British Cello Works. Ethel Smyth  (1858-1944) : Sonate en mi mineur pour violoncelle et piano ; Elizabeth Maconchy  (1907-1994 ) : Divertimento pour violoncelle et piano ; Elisabeth Lutyens (1906-1983) : Nine Bagatelles pour violoncelle et piano ;  Rebecca Clarke  (1886-1979) : Rhapsody pour violoncelle et piano. Lionel HANDY, violoncelle ; Jennifer HUGHES, piano. 2019-73’06- Présentation en anglais- LYRITA SRCD.383

La qualité du son séduit l’auditeur dès les premières minutes. Ce n’est guère surprenant ! Car l’aventure du label britannique Lyrita n’est pas ordinaire. Né de la passion perfectionniste de Richard Itter en 1959, ce label a joué un rôle important dans la découverte et la mise en valeur du répertoire du Royaume Uni -encore souvent négligé-  bien que Bax, Bliss, Cooke, Butterworth, Walton ou, aujourd’hui, Georges Benjamin (Lessons in love ans violence déjà commenté par Crescendo) fassent désormais resplendir le génie insulaire, aux côtés de Britten ou Vaughan Williams. Après un enregistrement  remarqué de sonates d’Ireland, Delius et Bax, le violoncelliste Lionnel Handy et la pianiste Jennifer Hughes présentent aujourd’hui quatre œuvres très différentes qui se succèdent dans le temps.
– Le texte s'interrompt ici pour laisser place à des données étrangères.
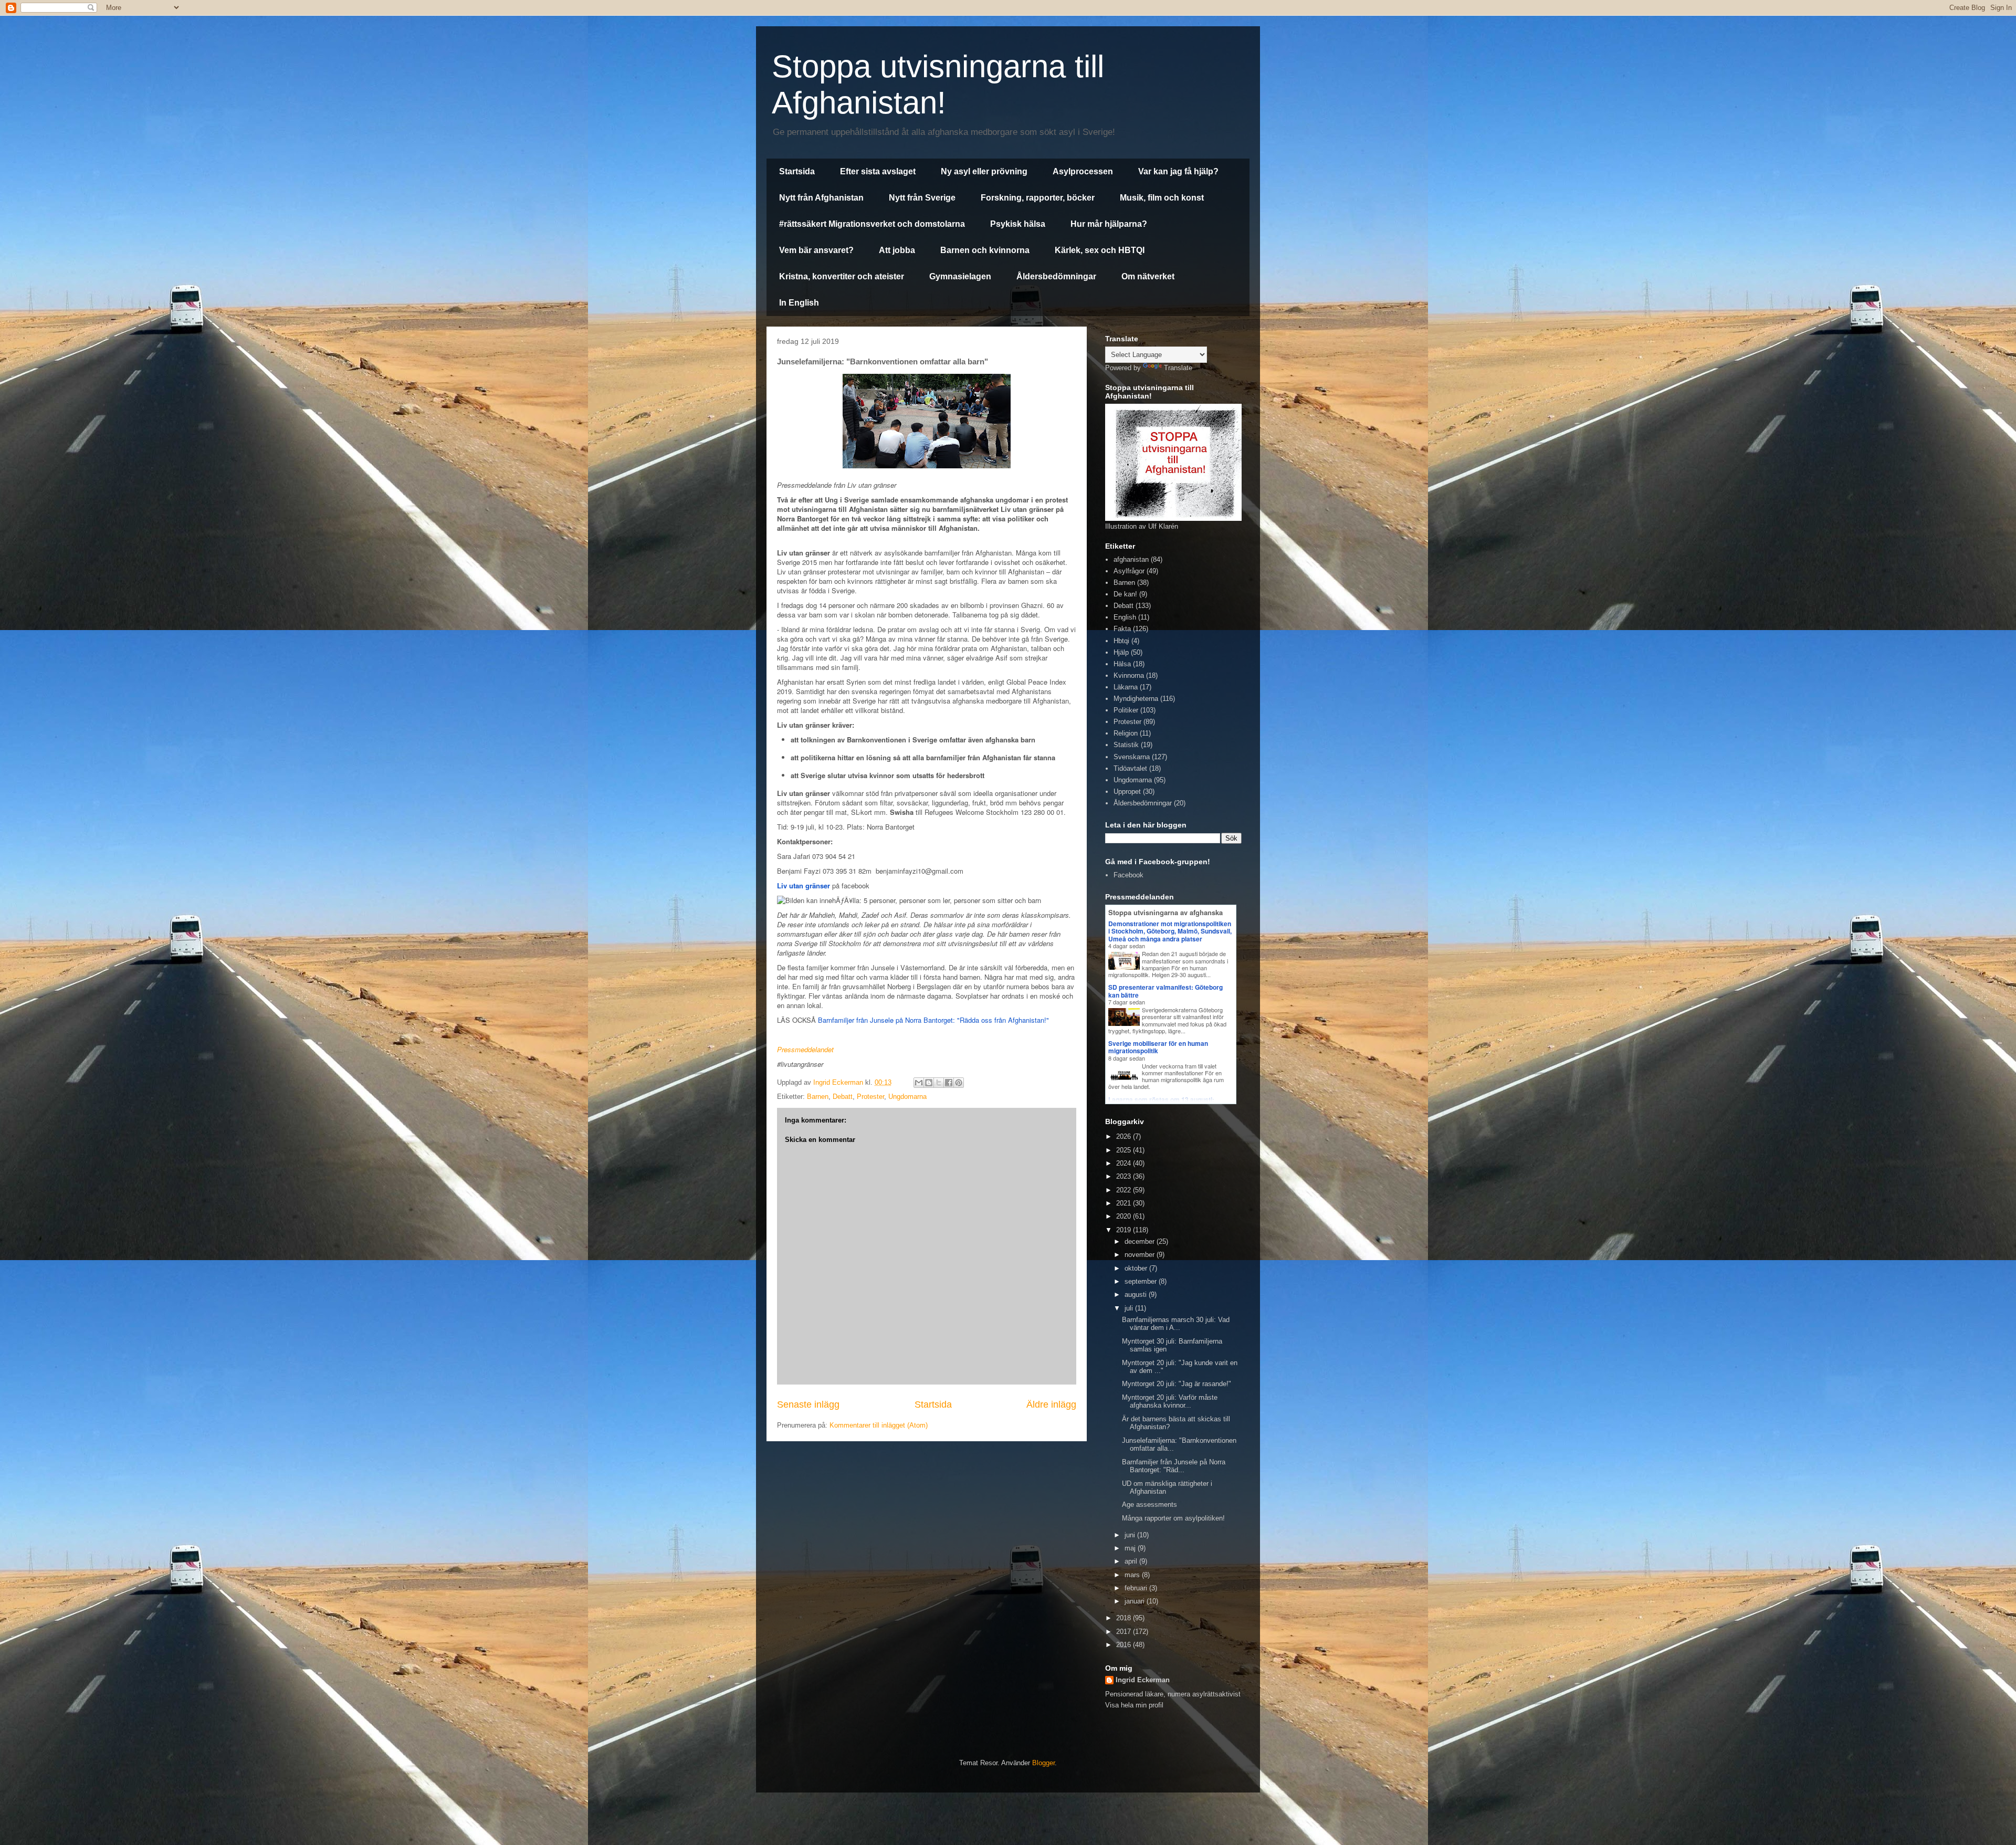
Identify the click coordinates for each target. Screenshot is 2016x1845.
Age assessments (1149, 1504)
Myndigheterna (1136, 699)
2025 (1124, 1150)
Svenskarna (1132, 757)
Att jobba (897, 250)
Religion (1126, 733)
La Sonate en mi mineur de Smyth date de 1880. Remarquable par sa texture équilibrée, elle reflète naturellement les influences de la fin du XIXe siècle. La légèreté évoque Mendelssohn tandis que le lyrisme, la faculté de développer la ligne mélodique, d’élargir le chant font textuellement référence à Schubert. On identifie des réminiscences viennoises et germaniques ingénieusement serties dans le discours. L’influence de Schumann ou de Brahms se concilient heureusement avec une touche d’espièglerie et de tendresse. Vingt-huit minutes d’enchantement. Le violoncelle de Lionel Handy sonne chaleureux, toujours élégant. L’écoute et l’entente mutuelle avec le piano précis et lumineux de Jennifer Hughes donnent beaucoup de cohérence à cette sonate comme aux œuvres qui lui succèdent.

Le Divertimento en cinq épisodes pour violoncelle et piano de Maconchy a été composé en 1941-43. Un zeste d’impertinence, une nervosité rythmique marquent la Serenade, comme ce Golubchik (Douceur câline) d’une minute quarante-neuf suivi de Clock encore plus bref. Une belle pédale embuée de nostalgie slave (Vigil) contraste avec Masquerade aux appuis bondissants. Puis, les Nine Bagatelles (1942) de Lutyens illustrent ces années de créativité acharnée où la tonalité se dérobe, les rythmes se décomposent, la concision l’emporte. C’est un tout autre univers enfin qui se dessine avec la Rhapsody de Clarke composée, elle, antérieurement (1923). La perspective y semble dilatée. Une plainte prenante alterne crescendos et grandes plages d’apaisement ; les ruissellements du piano sont alors rejoints par le ronronnement tranquille du violoncelle. L’un et l’autre échangent sans heurts leurs ambitus respectifs puis s’estompent en ondoiements. Sans être novatrice, la poésie flottante de cette dernière pièce se révèle d’écoute très agréable.

Sur la couverture figurent seulement les noms des compositeurs. Nous avons respecté cette présentation car -faut-il le préciser ?- il s’agit de compositrices : Ethel Smith, Elizabeth Maconchy, Elisabeth Lutyens et Rebecca Clarke. Ce qui reste étranger à la qualité et la musicalité de cet enregistrement  rare.